_Assigned task_
Without altering a single word, repeat the records that follow.

_Data for review_
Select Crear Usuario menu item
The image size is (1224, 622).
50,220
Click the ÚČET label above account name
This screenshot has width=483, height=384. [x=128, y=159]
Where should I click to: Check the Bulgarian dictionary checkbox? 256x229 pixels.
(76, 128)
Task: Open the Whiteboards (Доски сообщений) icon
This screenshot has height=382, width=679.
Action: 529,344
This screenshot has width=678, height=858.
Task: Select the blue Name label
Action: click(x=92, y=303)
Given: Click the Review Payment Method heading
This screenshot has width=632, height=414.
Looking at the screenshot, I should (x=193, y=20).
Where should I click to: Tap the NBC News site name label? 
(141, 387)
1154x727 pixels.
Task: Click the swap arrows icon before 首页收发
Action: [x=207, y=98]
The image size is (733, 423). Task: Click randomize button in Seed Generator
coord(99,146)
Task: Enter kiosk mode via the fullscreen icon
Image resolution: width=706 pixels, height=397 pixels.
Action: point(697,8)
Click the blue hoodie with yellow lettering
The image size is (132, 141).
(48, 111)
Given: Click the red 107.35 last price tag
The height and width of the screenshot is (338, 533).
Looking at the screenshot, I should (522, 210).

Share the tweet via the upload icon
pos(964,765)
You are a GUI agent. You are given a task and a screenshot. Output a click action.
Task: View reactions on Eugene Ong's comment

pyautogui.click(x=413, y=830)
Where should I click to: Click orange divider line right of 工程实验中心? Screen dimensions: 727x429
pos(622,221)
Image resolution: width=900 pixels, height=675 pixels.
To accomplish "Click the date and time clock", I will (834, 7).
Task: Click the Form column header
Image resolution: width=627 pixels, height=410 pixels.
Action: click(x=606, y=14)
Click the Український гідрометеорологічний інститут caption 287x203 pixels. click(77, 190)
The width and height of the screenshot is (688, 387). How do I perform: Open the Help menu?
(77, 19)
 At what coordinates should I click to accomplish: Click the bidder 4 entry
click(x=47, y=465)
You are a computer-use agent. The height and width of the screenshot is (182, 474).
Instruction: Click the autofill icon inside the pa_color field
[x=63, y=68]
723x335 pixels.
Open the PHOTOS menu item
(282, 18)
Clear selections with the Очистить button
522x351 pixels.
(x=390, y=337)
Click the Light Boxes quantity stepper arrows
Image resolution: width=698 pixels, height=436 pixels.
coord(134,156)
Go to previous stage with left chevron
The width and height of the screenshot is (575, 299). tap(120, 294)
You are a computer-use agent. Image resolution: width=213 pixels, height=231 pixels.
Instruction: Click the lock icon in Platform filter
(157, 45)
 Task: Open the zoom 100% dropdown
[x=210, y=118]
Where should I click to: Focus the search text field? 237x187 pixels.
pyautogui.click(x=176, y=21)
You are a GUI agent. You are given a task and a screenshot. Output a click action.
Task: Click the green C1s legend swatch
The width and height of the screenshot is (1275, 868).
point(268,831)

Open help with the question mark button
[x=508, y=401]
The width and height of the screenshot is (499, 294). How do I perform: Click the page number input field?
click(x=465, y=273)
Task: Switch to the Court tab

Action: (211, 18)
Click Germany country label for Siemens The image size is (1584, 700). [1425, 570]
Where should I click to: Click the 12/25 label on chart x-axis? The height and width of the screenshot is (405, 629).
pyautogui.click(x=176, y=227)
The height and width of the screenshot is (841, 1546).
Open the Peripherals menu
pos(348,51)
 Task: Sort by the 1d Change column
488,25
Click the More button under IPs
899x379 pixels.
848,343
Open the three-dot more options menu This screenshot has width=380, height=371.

_Expected answer_
Select Crear Usuario menu item
The image size is (1224, 622).
50,220
Click the ÚČET label above account name
This screenshot has width=483, height=384. [x=128, y=159]
Where should I click to: Check the Bulgarian dictionary checkbox? 256x229 pixels.
(76, 128)
Task: Open the Whiteboards (Доски сообщений) icon
This screenshot has height=382, width=679.
Action: 529,344
This screenshot has width=678, height=858.
Task: Select the blue Name label
Action: click(x=92, y=303)
Given: Click the Review Payment Method heading
This screenshot has width=632, height=414.
Looking at the screenshot, I should (x=193, y=20).
Where should I click to: Tap the NBC News site name label? 
(141, 387)
1154x727 pixels.
Task: Click the swap arrows icon before 首页收发
Action: [x=207, y=98]
The image size is (733, 423). Task: Click randomize button in Seed Generator
coord(99,146)
Task: Enter kiosk mode via the fullscreen icon
Image resolution: width=706 pixels, height=397 pixels.
Action: point(697,8)
Click the blue hoodie with yellow lettering
The image size is (132, 141).
(48, 111)
Given: Click the red 107.35 last price tag
The height and width of the screenshot is (338, 533).
Looking at the screenshot, I should (522, 210).

Share the tweet via the upload icon
pos(964,765)
You are a GUI agent. You are given a task and a screenshot. Output a click action.
Task: View reactions on Eugene Ong's comment

pyautogui.click(x=413, y=830)
Where should I click to: Click orange divider line right of 工程实验中心? Screen dimensions: 727x429
pos(622,221)
Image resolution: width=900 pixels, height=675 pixels.
To accomplish "Click the date and time clock", I will (834, 7).
Task: Click the Form column header
Image resolution: width=627 pixels, height=410 pixels.
Action: click(x=606, y=14)
Click the Український гідрометеорологічний інститут caption 287x203 pixels. click(77, 190)
The width and height of the screenshot is (688, 387). How do I perform: Open the Help menu?
(77, 19)
 At what coordinates should I click to accomplish: Click the bidder 4 entry
click(x=47, y=465)
You are a computer-use agent. The height and width of the screenshot is (182, 474).
Instruction: Click the autofill icon inside the pa_color field
[x=63, y=68]
723x335 pixels.
Open the PHOTOS menu item
(282, 18)
Clear selections with the Очистить button
522x351 pixels.
(x=390, y=337)
Click the Light Boxes quantity stepper arrows
Image resolution: width=698 pixels, height=436 pixels.
coord(134,156)
Go to previous stage with left chevron
The width and height of the screenshot is (575, 299). tap(120, 294)
You are a computer-use agent. Image resolution: width=213 pixels, height=231 pixels.
Instruction: Click the lock icon in Platform filter
(157, 45)
 Task: Open the zoom 100% dropdown
[x=210, y=118]
Where should I click to: Focus the search text field? 237x187 pixels.
pyautogui.click(x=176, y=21)
You are a GUI agent. You are given a task and a screenshot. Output a click action.
Task: Click the green C1s legend swatch
The width and height of the screenshot is (1275, 868).
point(268,831)

Open help with the question mark button
[x=508, y=401]
The width and height of the screenshot is (499, 294). How do I perform: Click the page number input field?
click(x=465, y=273)
Task: Switch to the Court tab

Action: (211, 18)
Click Germany country label for Siemens The image size is (1584, 700). [1425, 570]
Where should I click to: Click the 12/25 label on chart x-axis? The height and width of the screenshot is (405, 629).
pyautogui.click(x=176, y=227)
The height and width of the screenshot is (841, 1546).
Open the Peripherals menu
pos(348,51)
 Task: Sort by the 1d Change column
488,25
Click the More button under IPs
899x379 pixels.
848,343
Open the three-dot more options menu This screenshot has width=380, height=371.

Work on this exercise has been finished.